Soon, the NBL faced a rival league. The Basketball Association of America (BAA) was established in 1946. The BAA was largely located in major eastern cities and most BAA franchise owners also owned hockey teams. They sought to move into basketball to keep their arenas filled on nights when the hockey team was on the road.
But a paradox emerged. The BAA possessed large arenas in major markets. The NBL, however, had the top star players of the game. The solution was clear. The BAA lured four NBL franchises to its league for the 1948-49 season, including the Royals.
Finally, the two leagues agreed to a merger. The resulting National Basketball Association (NBA) was founded on August 3, 1949.

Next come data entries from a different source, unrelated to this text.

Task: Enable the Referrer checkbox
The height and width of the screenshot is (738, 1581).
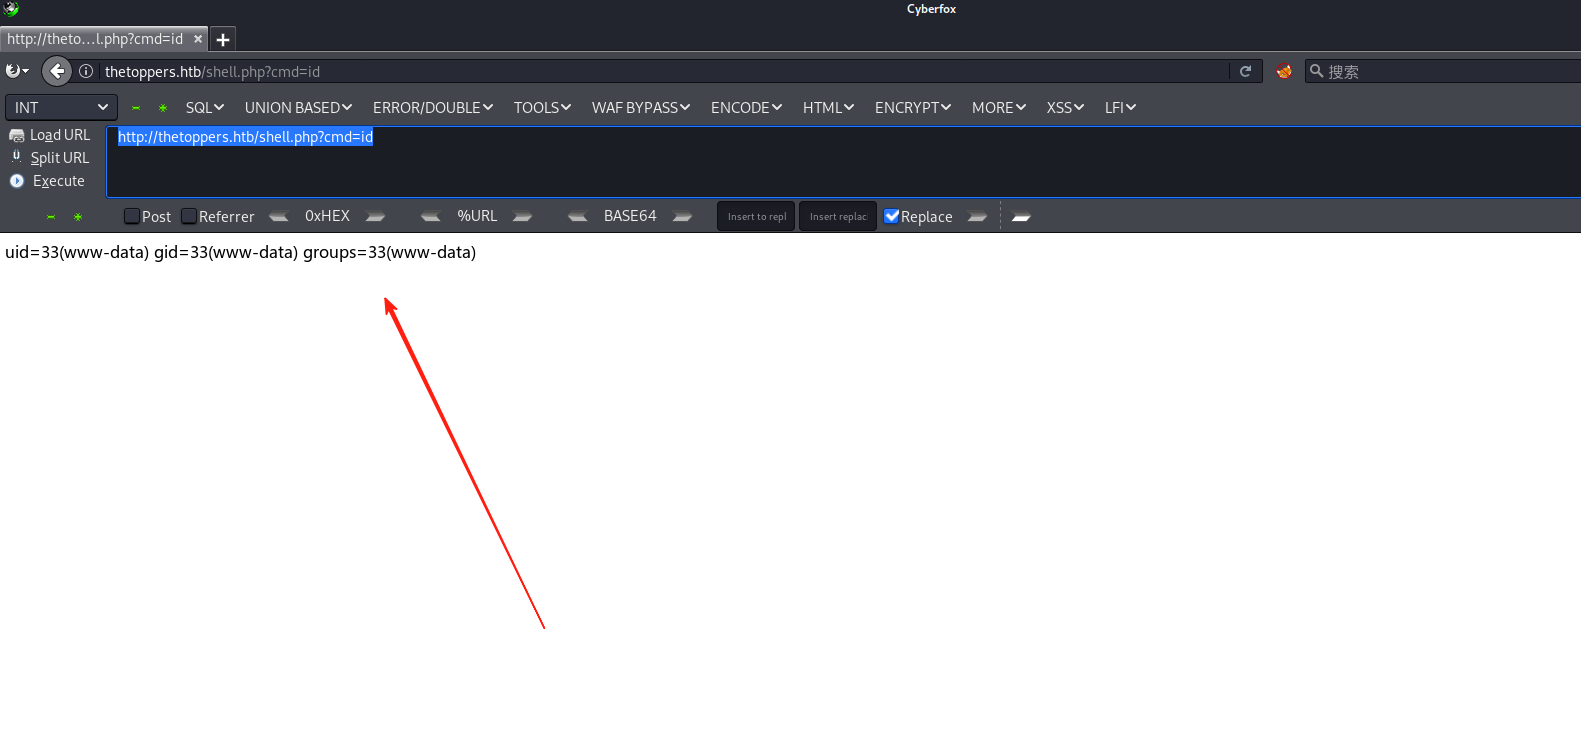Action: pyautogui.click(x=189, y=216)
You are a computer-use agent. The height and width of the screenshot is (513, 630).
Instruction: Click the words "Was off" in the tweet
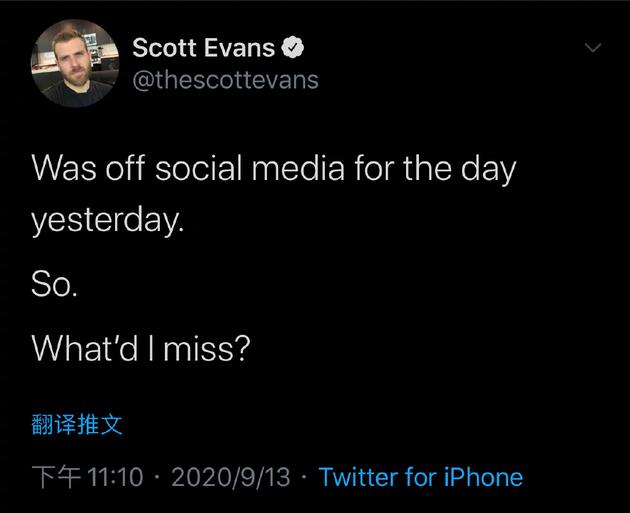click(80, 167)
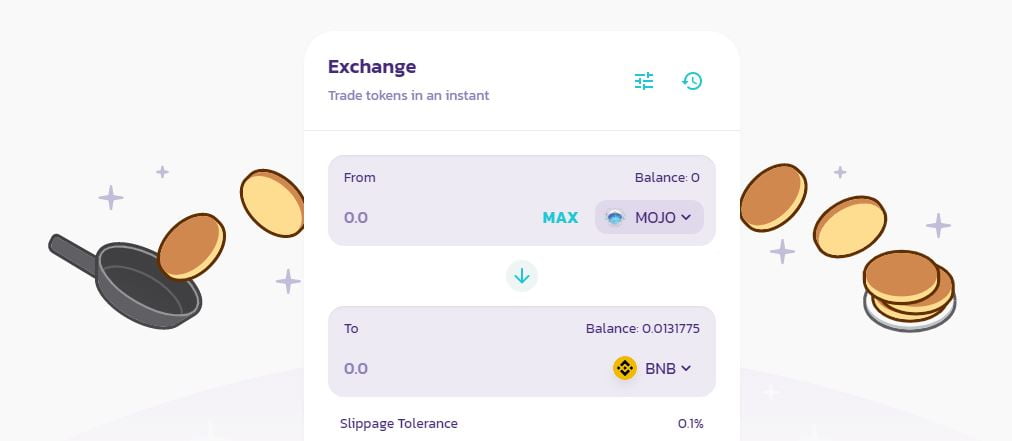Image resolution: width=1012 pixels, height=441 pixels.
Task: Click the MOJO token logo
Action: [616, 217]
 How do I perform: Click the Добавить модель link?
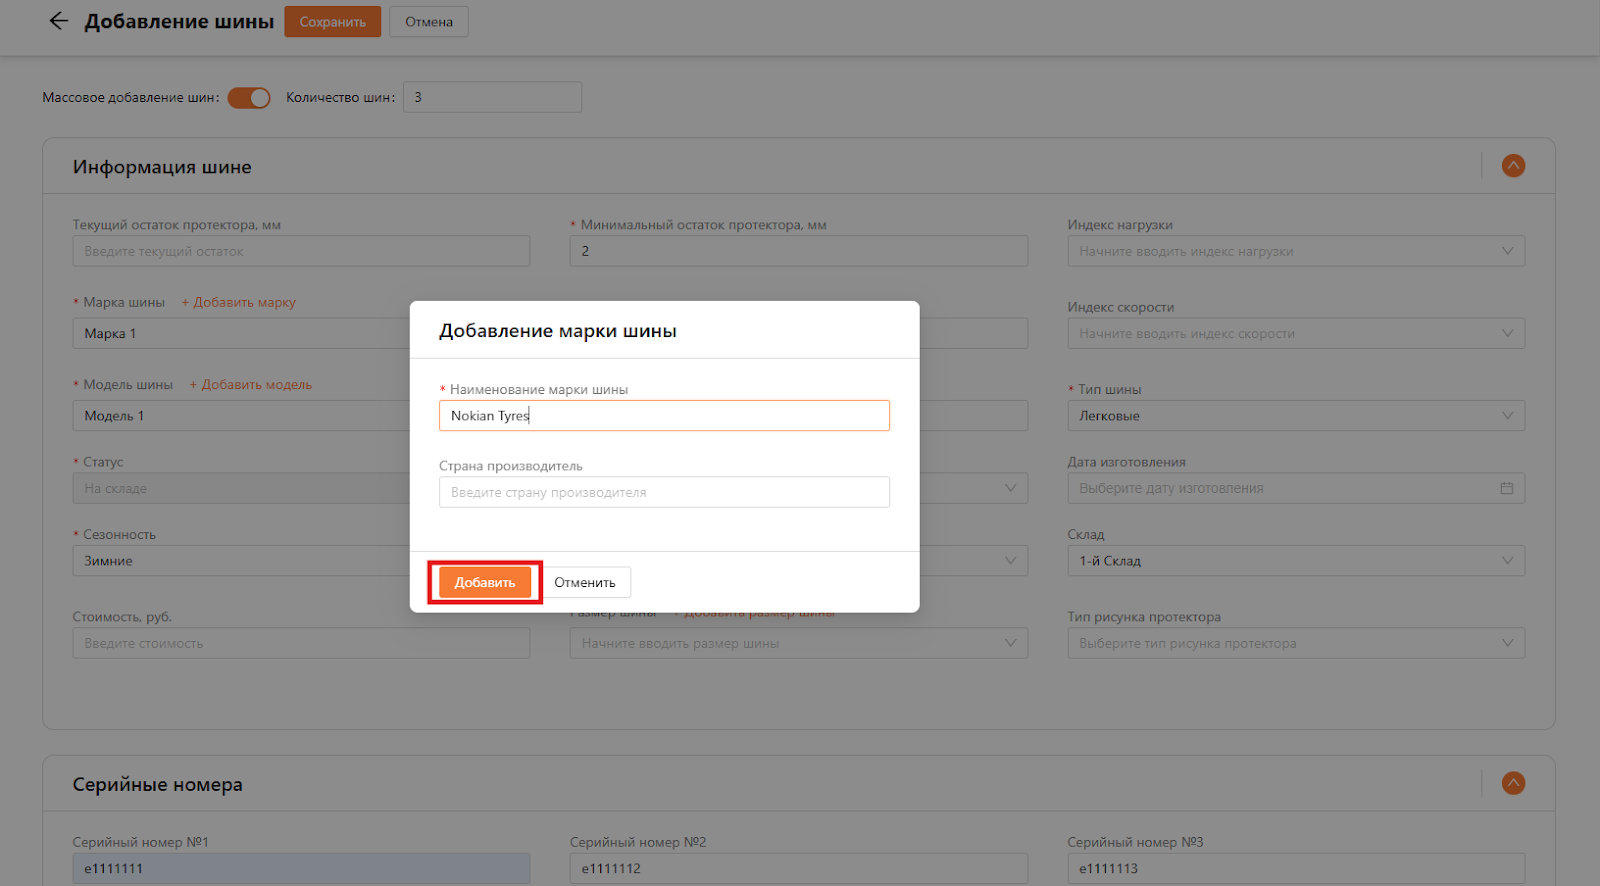[251, 385]
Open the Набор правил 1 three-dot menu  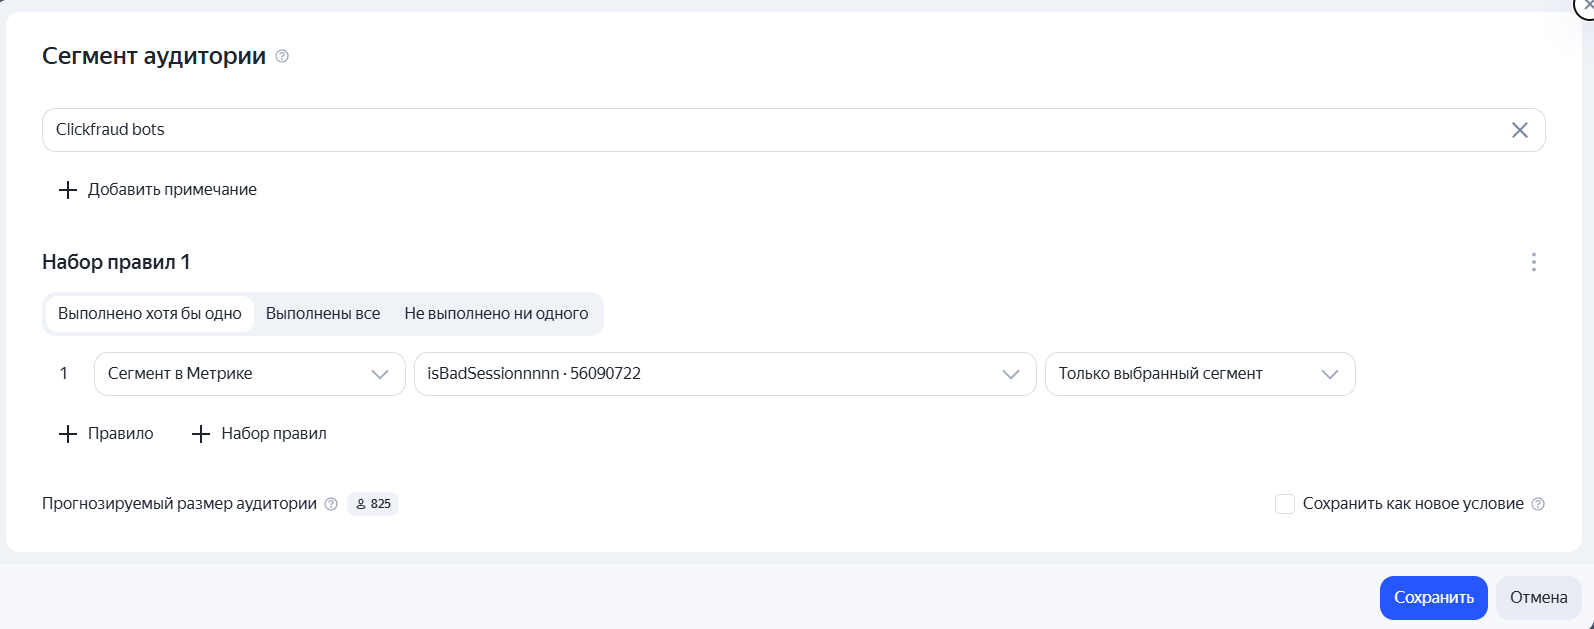1533,262
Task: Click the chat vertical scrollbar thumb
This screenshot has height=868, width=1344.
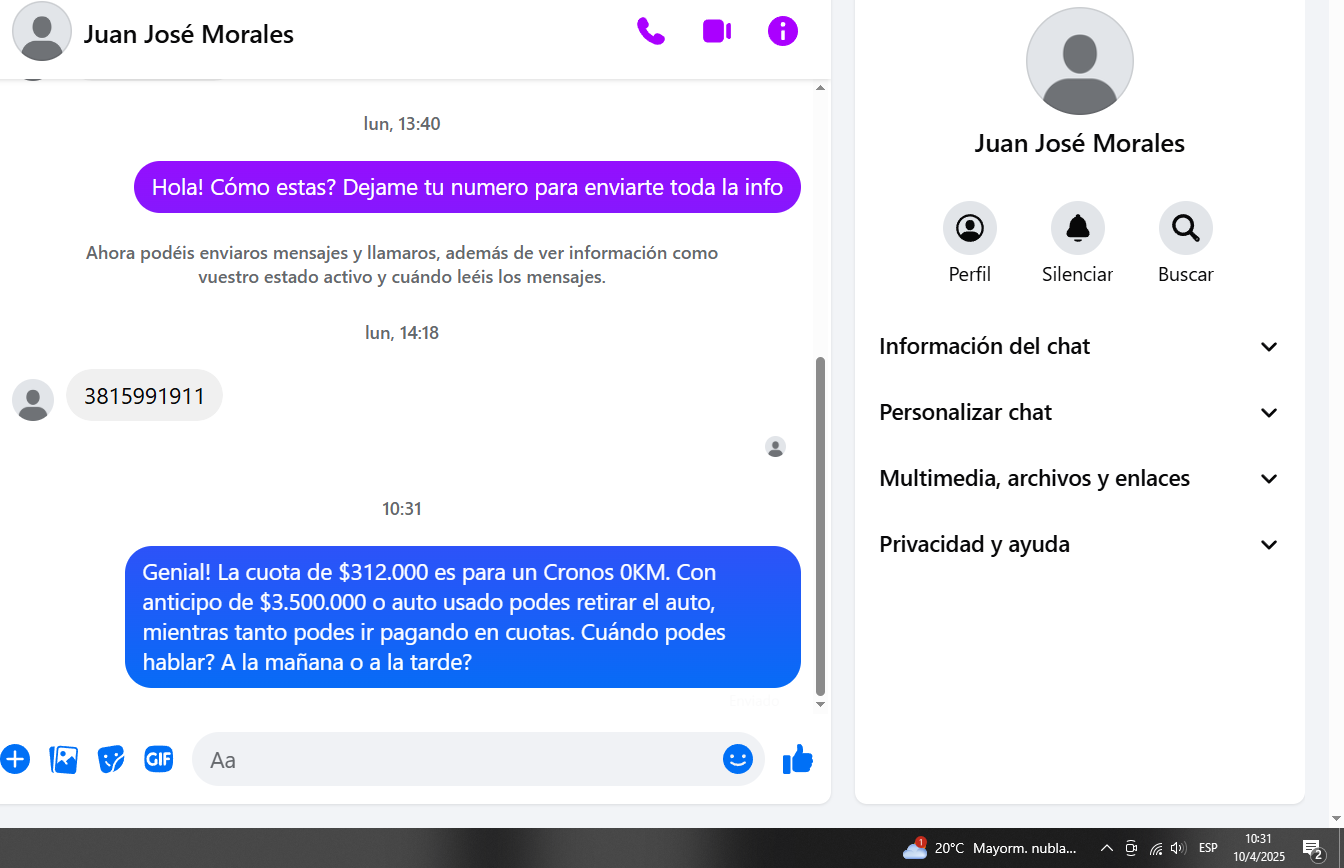Action: pos(821,526)
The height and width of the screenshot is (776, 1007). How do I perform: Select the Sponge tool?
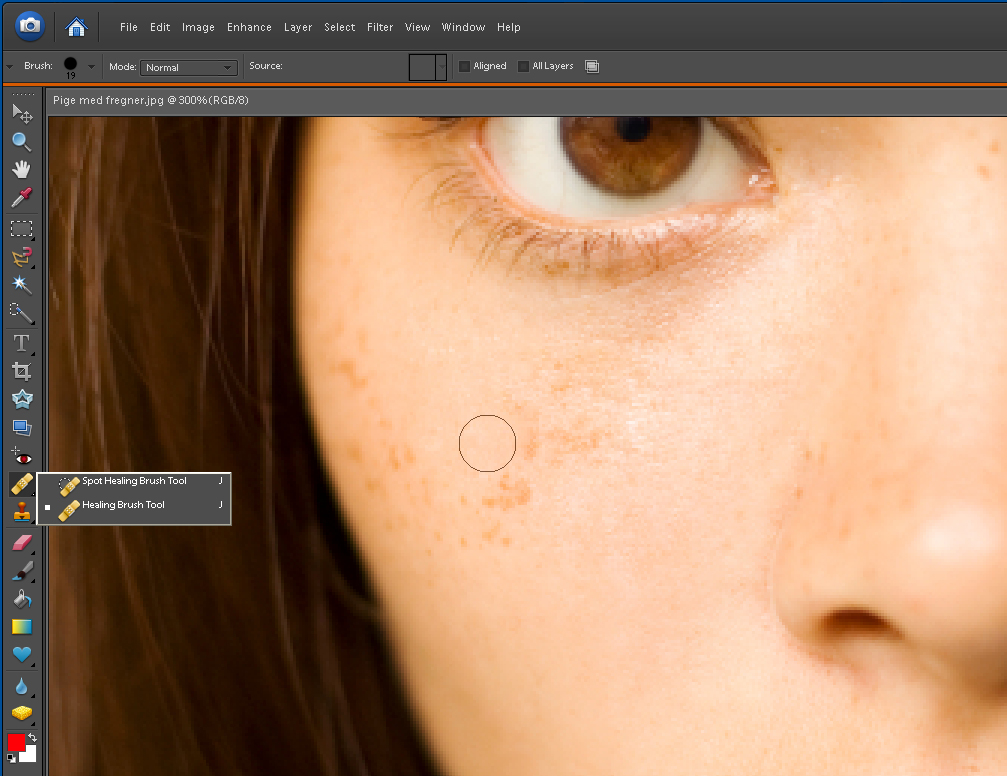click(x=21, y=713)
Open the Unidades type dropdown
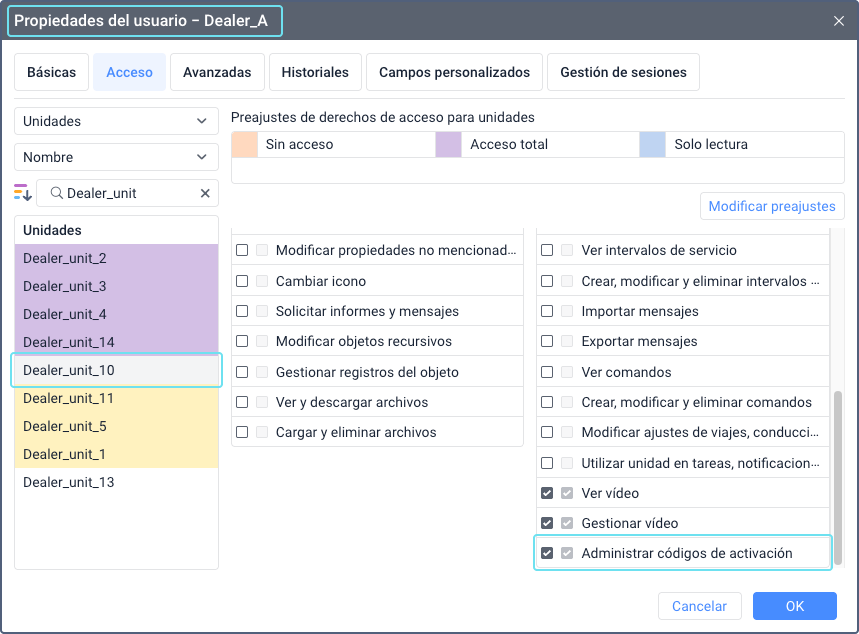Image resolution: width=859 pixels, height=634 pixels. (116, 120)
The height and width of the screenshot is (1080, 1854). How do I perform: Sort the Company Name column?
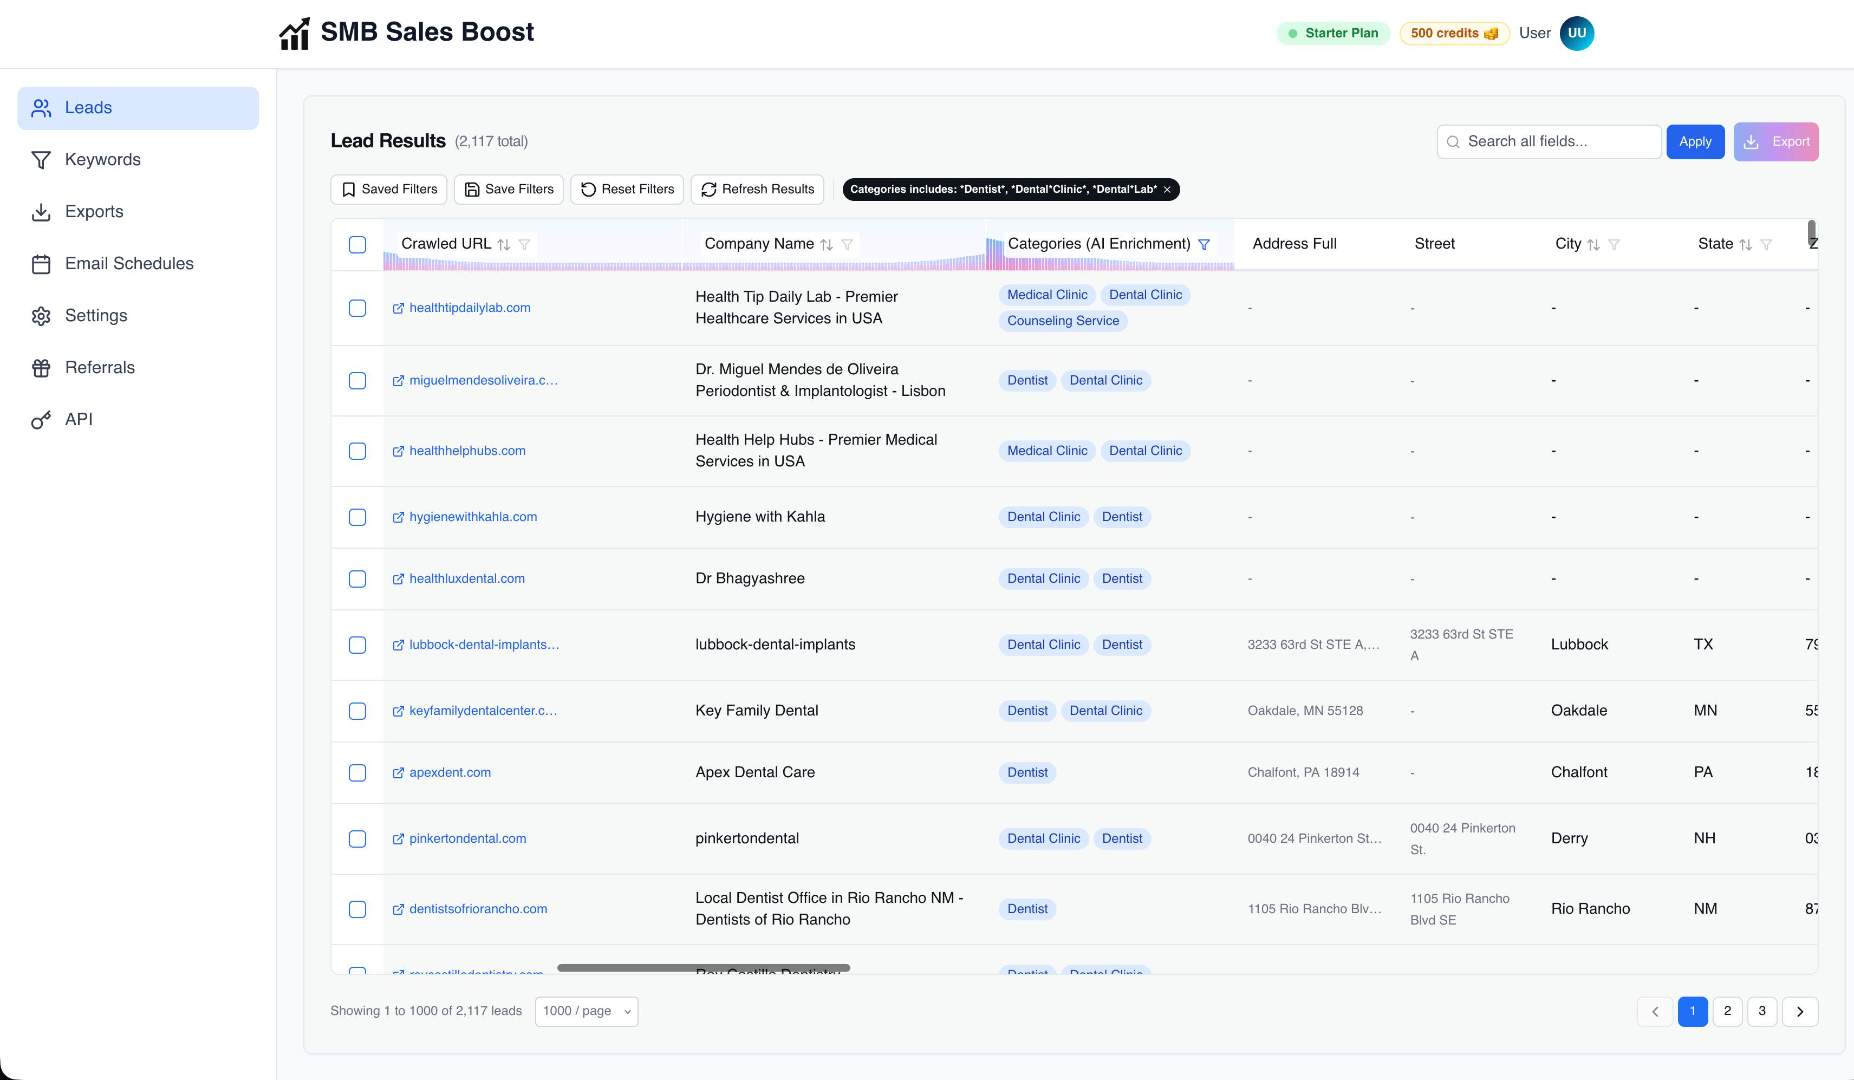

With the merger, the two leagues combined their strengths, putting big stars in front of audiences in larger venues. The old NBL teams dominated the new NBA. The first six NBA championship titles were claimed by three former NBL teams—the Minneapolis (now L.A.) Lakers, the Syracuse Nationals (now Philadelphia ‘76ers), and the Rochester Royals (now Sacramento Kings).
The Royals won the NBA title in the 1950-51 season. The deciding Game 7 was played at home, in Rochester, on 21 April 1951, and the Royals beat the Knicks by four points, 79-75, to claim the series. This remains the only NBA title in franchise history.
The NBA achieved the milestones of major league legitimacy—including permanent racial integration in 1950, its first national television contract in 1952, and the introduction of the 24-second shot clock to speed up play in 1954—with national coverages of teams in large markets with high athletic quality.